Leave the pictures in the listing below aside and reproduce exactly the lines starting with the one with "Image resolution: width=1280" and going on through the one with "The height and", both ends included.

■ INPUT DATA
------

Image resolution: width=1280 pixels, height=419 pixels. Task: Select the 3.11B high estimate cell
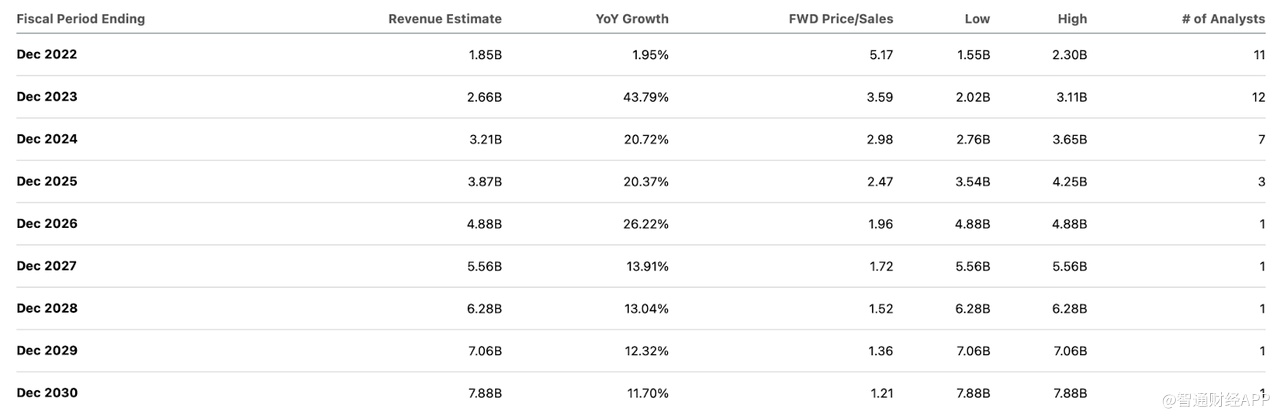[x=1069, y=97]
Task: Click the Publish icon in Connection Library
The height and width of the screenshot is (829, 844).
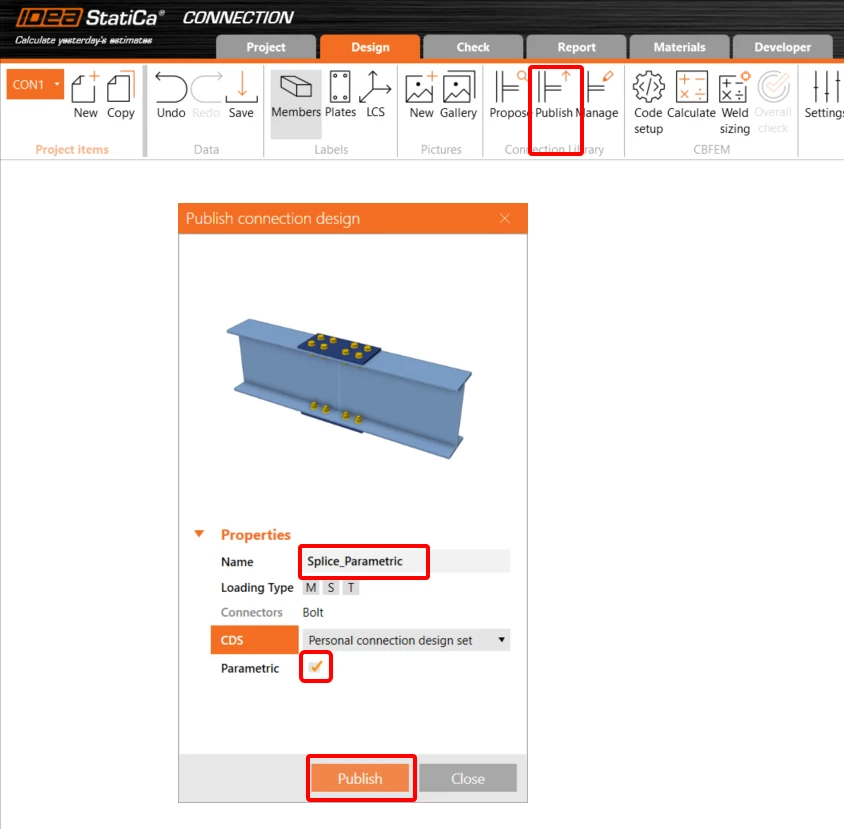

------

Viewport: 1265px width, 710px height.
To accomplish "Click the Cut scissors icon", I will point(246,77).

------

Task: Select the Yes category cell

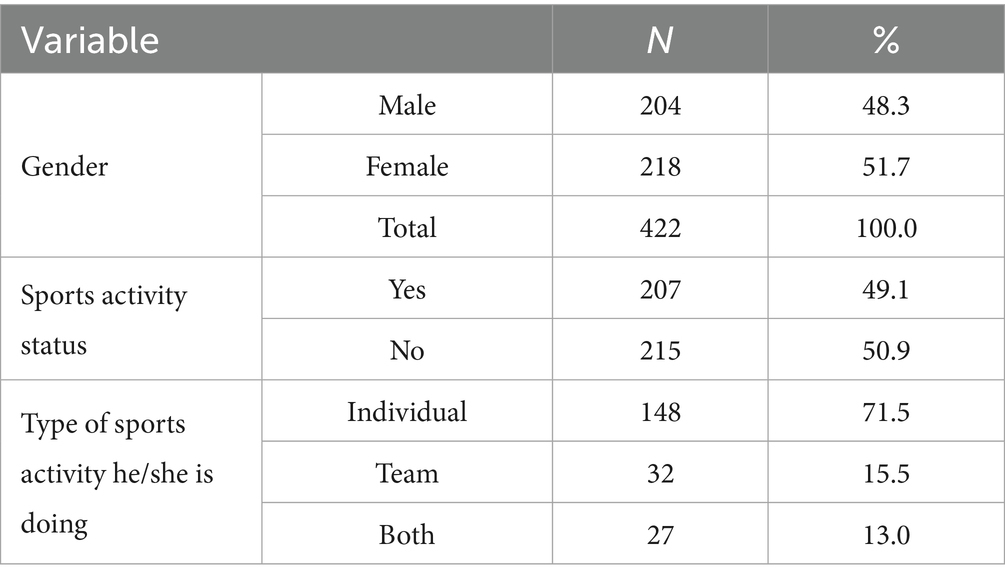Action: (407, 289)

------

■ OUTPUT BELOW
Image resolution: width=1280 pixels, height=419 pixels. Task: Select the 3.11B high estimate cell
[x=1069, y=97]
Task: Click the Publish icon in Connection Library
The height and width of the screenshot is (829, 844).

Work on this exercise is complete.